* **PROBLEM STATEMENT**
How do the lines below between the ones holding "Task: Open the PALLET button" and "You are a computer-use agent. Image", inclusive, read? Give them again exactly, with no other lines.

Stored records:
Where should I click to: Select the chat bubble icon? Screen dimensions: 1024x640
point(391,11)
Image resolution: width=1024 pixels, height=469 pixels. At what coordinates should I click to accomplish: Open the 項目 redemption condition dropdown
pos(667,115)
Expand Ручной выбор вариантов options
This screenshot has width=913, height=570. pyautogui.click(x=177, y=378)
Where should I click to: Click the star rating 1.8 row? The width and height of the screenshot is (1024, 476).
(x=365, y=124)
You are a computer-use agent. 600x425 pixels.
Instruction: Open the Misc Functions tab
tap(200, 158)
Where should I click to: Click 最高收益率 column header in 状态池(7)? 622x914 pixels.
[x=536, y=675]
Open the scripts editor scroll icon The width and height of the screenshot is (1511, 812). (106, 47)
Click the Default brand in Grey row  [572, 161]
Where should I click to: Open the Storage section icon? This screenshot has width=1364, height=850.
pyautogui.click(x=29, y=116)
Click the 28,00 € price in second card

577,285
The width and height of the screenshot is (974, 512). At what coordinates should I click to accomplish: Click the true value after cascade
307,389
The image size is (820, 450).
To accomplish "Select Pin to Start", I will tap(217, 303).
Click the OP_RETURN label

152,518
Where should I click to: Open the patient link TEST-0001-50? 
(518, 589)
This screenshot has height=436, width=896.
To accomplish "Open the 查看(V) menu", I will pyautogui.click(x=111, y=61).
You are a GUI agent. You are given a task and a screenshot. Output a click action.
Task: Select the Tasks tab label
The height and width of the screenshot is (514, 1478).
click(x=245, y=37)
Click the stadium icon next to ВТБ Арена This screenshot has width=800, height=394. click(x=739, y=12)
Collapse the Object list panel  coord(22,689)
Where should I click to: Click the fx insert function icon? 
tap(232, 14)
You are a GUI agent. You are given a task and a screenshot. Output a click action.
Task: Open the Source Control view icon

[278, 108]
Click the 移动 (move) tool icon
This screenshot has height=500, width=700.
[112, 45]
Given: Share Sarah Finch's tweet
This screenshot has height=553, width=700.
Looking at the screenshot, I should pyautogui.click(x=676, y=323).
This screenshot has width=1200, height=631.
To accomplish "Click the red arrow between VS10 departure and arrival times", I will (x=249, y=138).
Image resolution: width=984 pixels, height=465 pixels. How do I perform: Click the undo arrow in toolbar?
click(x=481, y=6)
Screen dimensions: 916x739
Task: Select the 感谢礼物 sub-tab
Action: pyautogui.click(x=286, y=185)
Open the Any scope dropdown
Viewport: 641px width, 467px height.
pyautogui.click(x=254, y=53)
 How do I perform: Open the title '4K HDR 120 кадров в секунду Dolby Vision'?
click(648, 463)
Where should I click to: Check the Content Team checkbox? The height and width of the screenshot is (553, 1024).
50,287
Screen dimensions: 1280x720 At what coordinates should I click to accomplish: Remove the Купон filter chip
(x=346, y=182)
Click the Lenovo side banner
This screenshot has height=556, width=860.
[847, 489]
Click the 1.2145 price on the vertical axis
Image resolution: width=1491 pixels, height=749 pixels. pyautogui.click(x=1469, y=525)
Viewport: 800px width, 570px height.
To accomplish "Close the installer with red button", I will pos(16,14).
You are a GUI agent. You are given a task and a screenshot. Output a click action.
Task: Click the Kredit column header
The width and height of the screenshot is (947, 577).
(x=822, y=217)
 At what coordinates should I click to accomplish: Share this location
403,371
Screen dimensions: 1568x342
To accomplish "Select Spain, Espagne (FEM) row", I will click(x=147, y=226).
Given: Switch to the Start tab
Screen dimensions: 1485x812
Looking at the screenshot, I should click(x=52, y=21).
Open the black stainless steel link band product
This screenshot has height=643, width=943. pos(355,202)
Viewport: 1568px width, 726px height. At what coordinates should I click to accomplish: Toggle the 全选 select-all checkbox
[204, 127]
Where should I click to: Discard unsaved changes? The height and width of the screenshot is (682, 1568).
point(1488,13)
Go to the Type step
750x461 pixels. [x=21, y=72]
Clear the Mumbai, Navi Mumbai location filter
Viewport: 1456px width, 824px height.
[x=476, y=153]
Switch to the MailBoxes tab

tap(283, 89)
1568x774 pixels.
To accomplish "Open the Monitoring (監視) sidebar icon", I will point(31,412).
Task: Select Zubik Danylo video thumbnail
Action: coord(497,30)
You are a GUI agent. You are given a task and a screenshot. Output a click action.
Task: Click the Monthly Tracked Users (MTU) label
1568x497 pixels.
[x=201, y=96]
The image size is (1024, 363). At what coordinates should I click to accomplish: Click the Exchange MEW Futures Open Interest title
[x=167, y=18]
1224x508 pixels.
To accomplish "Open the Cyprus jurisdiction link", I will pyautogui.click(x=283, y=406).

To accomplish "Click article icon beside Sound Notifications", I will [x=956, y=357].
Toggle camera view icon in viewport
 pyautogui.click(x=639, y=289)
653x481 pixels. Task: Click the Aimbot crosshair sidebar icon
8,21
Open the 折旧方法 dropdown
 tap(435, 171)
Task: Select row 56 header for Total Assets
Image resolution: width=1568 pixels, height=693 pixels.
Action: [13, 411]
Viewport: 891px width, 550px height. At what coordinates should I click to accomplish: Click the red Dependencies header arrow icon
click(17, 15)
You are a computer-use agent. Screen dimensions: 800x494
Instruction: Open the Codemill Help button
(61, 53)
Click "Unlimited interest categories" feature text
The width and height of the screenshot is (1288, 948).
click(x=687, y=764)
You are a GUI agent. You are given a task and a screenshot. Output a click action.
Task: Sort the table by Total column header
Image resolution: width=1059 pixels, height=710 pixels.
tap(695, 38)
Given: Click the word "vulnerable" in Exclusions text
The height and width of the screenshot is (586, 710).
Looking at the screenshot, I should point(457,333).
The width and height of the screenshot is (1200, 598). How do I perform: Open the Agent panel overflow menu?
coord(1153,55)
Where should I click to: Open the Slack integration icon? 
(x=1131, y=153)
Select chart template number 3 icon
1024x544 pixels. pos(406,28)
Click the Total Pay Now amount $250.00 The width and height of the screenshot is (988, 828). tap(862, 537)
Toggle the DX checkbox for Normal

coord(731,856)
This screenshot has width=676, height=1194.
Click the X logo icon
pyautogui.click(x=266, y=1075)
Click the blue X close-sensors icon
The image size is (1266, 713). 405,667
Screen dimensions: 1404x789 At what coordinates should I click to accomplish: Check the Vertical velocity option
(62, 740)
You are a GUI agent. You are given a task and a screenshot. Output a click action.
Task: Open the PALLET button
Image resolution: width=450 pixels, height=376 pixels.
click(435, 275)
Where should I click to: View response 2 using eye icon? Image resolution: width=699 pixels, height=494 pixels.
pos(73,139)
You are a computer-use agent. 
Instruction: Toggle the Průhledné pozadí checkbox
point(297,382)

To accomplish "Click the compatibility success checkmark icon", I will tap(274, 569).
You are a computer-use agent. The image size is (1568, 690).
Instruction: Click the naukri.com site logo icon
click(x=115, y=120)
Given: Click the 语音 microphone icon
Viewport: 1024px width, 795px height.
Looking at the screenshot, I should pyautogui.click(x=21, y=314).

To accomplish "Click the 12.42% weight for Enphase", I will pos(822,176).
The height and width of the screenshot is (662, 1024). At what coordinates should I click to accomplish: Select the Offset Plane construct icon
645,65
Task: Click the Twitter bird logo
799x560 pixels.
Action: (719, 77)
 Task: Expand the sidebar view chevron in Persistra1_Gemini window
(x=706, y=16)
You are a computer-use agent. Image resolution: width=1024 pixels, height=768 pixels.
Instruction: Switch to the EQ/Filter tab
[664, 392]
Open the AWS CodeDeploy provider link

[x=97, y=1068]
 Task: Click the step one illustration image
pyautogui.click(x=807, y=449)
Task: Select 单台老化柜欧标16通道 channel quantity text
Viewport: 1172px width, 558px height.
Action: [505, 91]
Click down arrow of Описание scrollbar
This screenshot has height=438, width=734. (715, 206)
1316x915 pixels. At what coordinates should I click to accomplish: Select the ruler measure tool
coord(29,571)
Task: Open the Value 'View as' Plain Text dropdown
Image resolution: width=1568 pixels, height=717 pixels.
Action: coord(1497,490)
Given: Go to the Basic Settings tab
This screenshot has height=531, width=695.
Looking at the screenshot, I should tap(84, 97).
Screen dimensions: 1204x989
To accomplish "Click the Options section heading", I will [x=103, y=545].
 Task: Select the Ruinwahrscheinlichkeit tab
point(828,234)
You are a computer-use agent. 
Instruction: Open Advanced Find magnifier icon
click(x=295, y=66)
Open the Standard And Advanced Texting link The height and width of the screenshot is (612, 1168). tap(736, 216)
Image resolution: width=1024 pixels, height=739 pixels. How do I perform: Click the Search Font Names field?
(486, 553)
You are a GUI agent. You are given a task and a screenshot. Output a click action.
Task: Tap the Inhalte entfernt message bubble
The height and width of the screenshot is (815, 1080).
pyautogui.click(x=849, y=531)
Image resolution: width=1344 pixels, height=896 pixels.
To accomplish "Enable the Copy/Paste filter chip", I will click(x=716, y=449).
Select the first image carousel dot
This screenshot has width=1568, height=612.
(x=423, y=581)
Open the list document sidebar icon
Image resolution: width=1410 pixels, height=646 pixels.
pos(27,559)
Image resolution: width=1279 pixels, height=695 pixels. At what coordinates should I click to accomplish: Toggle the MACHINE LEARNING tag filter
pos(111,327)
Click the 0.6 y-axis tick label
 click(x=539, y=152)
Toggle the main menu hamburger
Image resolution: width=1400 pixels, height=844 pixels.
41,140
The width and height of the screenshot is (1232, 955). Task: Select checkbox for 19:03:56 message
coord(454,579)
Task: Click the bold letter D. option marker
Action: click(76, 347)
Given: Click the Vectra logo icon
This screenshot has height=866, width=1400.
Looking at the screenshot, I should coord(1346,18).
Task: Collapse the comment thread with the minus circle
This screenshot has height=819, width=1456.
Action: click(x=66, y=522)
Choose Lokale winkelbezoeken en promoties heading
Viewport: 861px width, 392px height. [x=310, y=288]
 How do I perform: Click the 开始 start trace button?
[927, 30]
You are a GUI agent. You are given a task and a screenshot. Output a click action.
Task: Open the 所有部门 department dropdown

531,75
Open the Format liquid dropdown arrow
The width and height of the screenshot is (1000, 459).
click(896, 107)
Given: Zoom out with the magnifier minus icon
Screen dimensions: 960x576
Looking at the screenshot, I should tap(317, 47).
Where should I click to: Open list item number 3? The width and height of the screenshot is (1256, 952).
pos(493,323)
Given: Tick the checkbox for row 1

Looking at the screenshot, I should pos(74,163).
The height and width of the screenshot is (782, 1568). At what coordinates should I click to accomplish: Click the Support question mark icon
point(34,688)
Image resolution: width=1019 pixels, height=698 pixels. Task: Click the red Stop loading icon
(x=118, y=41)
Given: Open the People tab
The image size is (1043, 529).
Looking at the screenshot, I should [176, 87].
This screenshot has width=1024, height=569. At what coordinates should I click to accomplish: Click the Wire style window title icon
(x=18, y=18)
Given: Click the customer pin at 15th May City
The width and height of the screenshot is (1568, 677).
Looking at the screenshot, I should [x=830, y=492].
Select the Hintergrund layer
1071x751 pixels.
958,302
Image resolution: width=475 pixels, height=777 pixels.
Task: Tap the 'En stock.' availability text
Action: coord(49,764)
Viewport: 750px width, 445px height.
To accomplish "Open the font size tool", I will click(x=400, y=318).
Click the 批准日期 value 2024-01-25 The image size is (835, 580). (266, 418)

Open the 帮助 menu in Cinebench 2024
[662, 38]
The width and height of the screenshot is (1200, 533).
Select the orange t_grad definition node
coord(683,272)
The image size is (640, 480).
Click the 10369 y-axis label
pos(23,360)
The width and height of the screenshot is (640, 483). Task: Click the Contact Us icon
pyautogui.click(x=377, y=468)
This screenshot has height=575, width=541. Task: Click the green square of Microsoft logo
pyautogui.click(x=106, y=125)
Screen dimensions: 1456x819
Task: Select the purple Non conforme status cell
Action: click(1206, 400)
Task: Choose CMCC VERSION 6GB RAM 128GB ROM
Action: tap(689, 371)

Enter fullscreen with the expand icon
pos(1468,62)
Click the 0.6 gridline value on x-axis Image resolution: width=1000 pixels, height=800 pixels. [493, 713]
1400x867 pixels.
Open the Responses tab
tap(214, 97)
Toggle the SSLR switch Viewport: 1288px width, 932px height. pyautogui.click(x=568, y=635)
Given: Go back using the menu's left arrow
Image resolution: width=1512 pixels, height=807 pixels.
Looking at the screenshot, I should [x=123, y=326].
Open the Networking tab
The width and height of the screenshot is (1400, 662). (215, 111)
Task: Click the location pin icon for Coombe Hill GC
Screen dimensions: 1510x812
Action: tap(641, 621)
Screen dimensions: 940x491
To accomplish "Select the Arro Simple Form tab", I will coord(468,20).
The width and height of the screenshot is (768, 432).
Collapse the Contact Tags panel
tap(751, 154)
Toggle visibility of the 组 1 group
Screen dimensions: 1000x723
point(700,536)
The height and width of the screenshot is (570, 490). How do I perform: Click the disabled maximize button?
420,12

* **EXERCISE OUTPUT**
Task: Open the PALLET button
Image resolution: width=450 pixels, height=376 pixels.
click(435, 275)
Where should I click to: View response 2 using eye icon? Image resolution: width=699 pixels, height=494 pixels.
pos(73,139)
You are a computer-use agent. 
Instruction: Toggle the Průhledné pozadí checkbox
point(297,382)

To accomplish "Click the compatibility success checkmark icon", I will tap(274, 569).
You are a computer-use agent. The image size is (1568, 690).
Instruction: Click the naukri.com site logo icon
click(x=115, y=120)
Given: Click the 语音 microphone icon
Viewport: 1024px width, 795px height.
Looking at the screenshot, I should pyautogui.click(x=21, y=314).

To accomplish "Click the 12.42% weight for Enphase", I will pos(822,176).
The height and width of the screenshot is (662, 1024). At what coordinates should I click to accomplish: Select the Offset Plane construct icon
645,65
Task: Click the Twitter bird logo
799x560 pixels.
Action: (719, 77)
 Task: Expand the sidebar view chevron in Persistra1_Gemini window
(x=706, y=16)
You are a computer-use agent. Image resolution: width=1024 pixels, height=768 pixels.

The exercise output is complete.